Pero también se confirmaba que era el pueblo y solo el pueblo quien estaría al frente, defendiendo la integridad y soberanía del sagrado suelo de la patria, como lo hiciese entre 1863 y 1865, durante la Guerra de la Restauración, o mediante sus representantes que no se plegaron a la primera intervención norteamericana, y levantaron del fango la bandera nacional dejada caer por otros, protagonizando una epopeya de resistencia que obligó al invasor a retirarse.

La orden de intervenir en República Dominicana fue emitida por el presidente Lyndon Baines Johnson, sin importarle las leyes del derecho internacional, ni el unánime repudio mundial que suscitó, encabezado por países como Cuba, la URSS, Francia, México y Chile. No tardaron los marines y los soldados de la 82 División Aerotransportada en ocupar parte del territorio nacional bajo el pretexto hipócrita de interponerse entre las fuerzas enfrentadas, mientras masacraban a la población civil y atacaban a los constitucionalistas.

Para poner una tímida hoja de parra sobre las vergüenzas de la intervención militar, los estrategas políticos norteamericanos se acordaron de la OEA, y de su tradicional disposición a ser el ministerio de colonias del imperialismo, sumando a la aventura a un puñado de representantes de países como Brasil, Honduras, Nicaragua, Paraguay, Costa Rica y El Salvador, y utilizando remanentes de la contrarrevolución cubana derrotada en abril de 1961 en Playa Girón. A este engendro se le denominó, con cinismo sin igual, “Fuerza Interamericana de Paz”.

A pesar de la desigualdad en hombres, preparación y armamento, la heroica decisión del coronel y presidente provisional Francisco Alberto Caamaño Deñó y la combatividad, moral patriótica y espíritu de sacrificio de hombres y mujeres humildes del pueblo dominicano, junto a los militares leales, impidió que la invasión militar norteamericana concluyese en una derrota militar, y se tuvo que negociar y pactar. La historia posterior es la de un rosario de groseras violaciones a los acuerdos alcanzados, que se tradujo en la muerte, la cárcel y el exilio de miles de dominicanos patriotas.

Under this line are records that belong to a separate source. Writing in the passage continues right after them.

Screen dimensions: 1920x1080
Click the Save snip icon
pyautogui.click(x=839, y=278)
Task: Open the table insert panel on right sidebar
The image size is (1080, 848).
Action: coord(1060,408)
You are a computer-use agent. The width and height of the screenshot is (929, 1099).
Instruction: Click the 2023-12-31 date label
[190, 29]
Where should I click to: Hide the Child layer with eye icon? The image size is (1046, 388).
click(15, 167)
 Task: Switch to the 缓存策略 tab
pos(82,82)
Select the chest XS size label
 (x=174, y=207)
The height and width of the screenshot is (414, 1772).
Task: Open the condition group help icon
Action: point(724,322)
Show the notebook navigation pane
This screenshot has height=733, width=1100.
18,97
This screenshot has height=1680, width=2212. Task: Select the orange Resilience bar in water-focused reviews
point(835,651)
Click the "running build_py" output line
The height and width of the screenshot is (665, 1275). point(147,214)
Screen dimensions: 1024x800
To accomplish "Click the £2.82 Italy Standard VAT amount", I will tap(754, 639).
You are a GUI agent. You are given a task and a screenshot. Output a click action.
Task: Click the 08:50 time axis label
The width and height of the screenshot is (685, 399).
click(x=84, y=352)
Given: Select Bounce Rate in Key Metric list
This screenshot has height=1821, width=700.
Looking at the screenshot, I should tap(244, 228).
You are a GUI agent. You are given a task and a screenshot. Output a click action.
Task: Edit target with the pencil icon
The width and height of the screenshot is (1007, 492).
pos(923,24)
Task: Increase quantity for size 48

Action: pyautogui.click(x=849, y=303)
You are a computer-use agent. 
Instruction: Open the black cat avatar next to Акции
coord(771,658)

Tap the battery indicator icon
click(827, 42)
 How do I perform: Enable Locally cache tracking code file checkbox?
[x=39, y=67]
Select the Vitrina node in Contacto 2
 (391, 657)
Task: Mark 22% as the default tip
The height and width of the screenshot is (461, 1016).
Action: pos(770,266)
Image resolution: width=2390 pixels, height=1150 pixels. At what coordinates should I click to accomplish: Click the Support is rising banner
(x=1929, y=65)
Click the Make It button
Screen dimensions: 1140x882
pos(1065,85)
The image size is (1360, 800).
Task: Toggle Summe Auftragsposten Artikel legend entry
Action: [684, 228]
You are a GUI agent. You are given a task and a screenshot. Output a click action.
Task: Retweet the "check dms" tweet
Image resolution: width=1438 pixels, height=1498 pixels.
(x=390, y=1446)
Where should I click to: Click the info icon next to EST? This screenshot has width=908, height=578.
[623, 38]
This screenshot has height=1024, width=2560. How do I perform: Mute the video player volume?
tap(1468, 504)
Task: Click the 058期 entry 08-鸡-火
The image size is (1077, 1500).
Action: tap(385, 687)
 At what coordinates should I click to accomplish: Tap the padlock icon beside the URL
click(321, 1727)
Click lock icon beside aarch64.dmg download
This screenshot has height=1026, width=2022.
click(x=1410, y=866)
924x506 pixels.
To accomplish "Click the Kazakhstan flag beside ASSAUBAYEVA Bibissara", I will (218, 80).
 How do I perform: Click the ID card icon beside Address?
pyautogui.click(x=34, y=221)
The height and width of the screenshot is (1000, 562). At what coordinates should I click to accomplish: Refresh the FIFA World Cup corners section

Cada abril celebramos la epopeya de los que se levantaron, sin miedo, en defensa de la causa popular y del suelo patrio, de la constitución, la democracia y las leyes, pero también condenamos la ruin actitud de los traidores, que no dudaron en llamar en su auxilio a fuerzas militares foráneas, cuando vieron en peligro su dominio ancestral sobre la nación.

Abril fue, y sigue siendo, un mes para el orgullo patrio y la condena viril a los traidores. La historia no puede repetirse nunca más. El heroico pueblo dominicano ya sabe que nunca se puede bajar la guardia.